Dataset entries:
§

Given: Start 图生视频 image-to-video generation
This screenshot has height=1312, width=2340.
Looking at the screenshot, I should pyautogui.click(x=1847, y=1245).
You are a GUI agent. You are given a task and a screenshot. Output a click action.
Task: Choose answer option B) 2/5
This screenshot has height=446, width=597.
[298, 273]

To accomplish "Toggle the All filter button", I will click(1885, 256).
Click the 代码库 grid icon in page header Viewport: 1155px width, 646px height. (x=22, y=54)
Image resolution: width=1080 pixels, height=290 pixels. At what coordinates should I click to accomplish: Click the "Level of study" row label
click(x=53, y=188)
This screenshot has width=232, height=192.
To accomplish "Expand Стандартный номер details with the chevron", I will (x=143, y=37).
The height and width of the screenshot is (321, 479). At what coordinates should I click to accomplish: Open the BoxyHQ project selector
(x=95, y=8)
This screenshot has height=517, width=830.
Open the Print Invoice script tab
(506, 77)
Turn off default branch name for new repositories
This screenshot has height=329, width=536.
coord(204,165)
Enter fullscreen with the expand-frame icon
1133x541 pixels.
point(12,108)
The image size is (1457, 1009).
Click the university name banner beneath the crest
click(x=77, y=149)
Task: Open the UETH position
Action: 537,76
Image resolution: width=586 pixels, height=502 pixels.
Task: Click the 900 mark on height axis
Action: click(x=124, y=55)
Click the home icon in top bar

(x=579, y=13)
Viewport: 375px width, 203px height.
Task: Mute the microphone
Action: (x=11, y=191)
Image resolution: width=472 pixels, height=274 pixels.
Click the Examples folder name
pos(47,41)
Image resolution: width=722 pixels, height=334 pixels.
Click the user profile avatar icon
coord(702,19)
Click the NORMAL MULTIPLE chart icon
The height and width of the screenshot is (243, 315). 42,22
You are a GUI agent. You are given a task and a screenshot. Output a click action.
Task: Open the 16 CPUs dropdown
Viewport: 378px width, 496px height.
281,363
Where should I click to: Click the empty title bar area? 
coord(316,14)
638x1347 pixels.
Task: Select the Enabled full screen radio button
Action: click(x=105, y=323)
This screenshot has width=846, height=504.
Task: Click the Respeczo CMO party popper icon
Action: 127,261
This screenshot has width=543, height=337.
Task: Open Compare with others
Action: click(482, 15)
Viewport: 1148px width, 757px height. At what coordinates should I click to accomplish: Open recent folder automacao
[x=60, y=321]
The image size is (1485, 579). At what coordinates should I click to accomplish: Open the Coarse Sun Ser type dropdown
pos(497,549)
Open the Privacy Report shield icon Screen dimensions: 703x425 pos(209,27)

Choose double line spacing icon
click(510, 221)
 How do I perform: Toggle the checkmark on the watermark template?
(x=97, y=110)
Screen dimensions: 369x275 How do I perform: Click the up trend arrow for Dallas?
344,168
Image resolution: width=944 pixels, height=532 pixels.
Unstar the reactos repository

§

* Exercise directions:
None of the records may be skipped; each is to be repeated exactly.

* Exercise output:
Given: Start 图生视频 image-to-video generation
This screenshot has height=1312, width=2340.
Looking at the screenshot, I should pyautogui.click(x=1847, y=1245).
You are a GUI agent. You are given a task and a screenshot. Output a click action.
Task: Choose answer option B) 2/5
This screenshot has height=446, width=597.
[298, 273]

To accomplish "Toggle the All filter button", I will click(1885, 256).
Click the 代码库 grid icon in page header Viewport: 1155px width, 646px height. (x=22, y=54)
Image resolution: width=1080 pixels, height=290 pixels. At what coordinates should I click to accomplish: Click the "Level of study" row label
click(x=53, y=188)
This screenshot has width=232, height=192.
To accomplish "Expand Стандартный номер details with the chevron", I will (x=143, y=37).
The height and width of the screenshot is (321, 479). At what coordinates should I click to accomplish: Open the BoxyHQ project selector
(x=95, y=8)
This screenshot has height=517, width=830.
Open the Print Invoice script tab
(506, 77)
Turn off default branch name for new repositories
This screenshot has height=329, width=536.
coord(204,165)
Enter fullscreen with the expand-frame icon
1133x541 pixels.
point(12,108)
The image size is (1457, 1009).
Click the university name banner beneath the crest
click(x=77, y=149)
Task: Open the UETH position
Action: 537,76
Image resolution: width=586 pixels, height=502 pixels.
Task: Click the 900 mark on height axis
Action: click(x=124, y=55)
Click the home icon in top bar

(x=579, y=13)
Viewport: 375px width, 203px height.
Task: Mute the microphone
Action: (x=11, y=191)
Image resolution: width=472 pixels, height=274 pixels.
Click the Examples folder name
pos(47,41)
Image resolution: width=722 pixels, height=334 pixels.
Click the user profile avatar icon
coord(702,19)
Click the NORMAL MULTIPLE chart icon
The height and width of the screenshot is (243, 315). 42,22
You are a GUI agent. You are given a task and a screenshot. Output a click action.
Task: Open the 16 CPUs dropdown
Viewport: 378px width, 496px height.
281,363
Where should I click to: Click the empty title bar area? 
coord(316,14)
638x1347 pixels.
Task: Select the Enabled full screen radio button
Action: click(x=105, y=323)
This screenshot has width=846, height=504.
Task: Click the Respeczo CMO party popper icon
Action: 127,261
This screenshot has width=543, height=337.
Task: Open Compare with others
Action: click(482, 15)
Viewport: 1148px width, 757px height. At what coordinates should I click to accomplish: Open recent folder automacao
[x=60, y=321]
The image size is (1485, 579). At what coordinates should I click to accomplish: Open the Coarse Sun Ser type dropdown
pos(497,549)
Open the Privacy Report shield icon Screen dimensions: 703x425 pos(209,27)

Choose double line spacing icon
click(510, 221)
 How do I perform: Toggle the checkmark on the watermark template?
(x=97, y=110)
Screen dimensions: 369x275 How do I perform: Click the up trend arrow for Dallas?
344,168
Image resolution: width=944 pixels, height=532 pixels.
Unstar the reactos repository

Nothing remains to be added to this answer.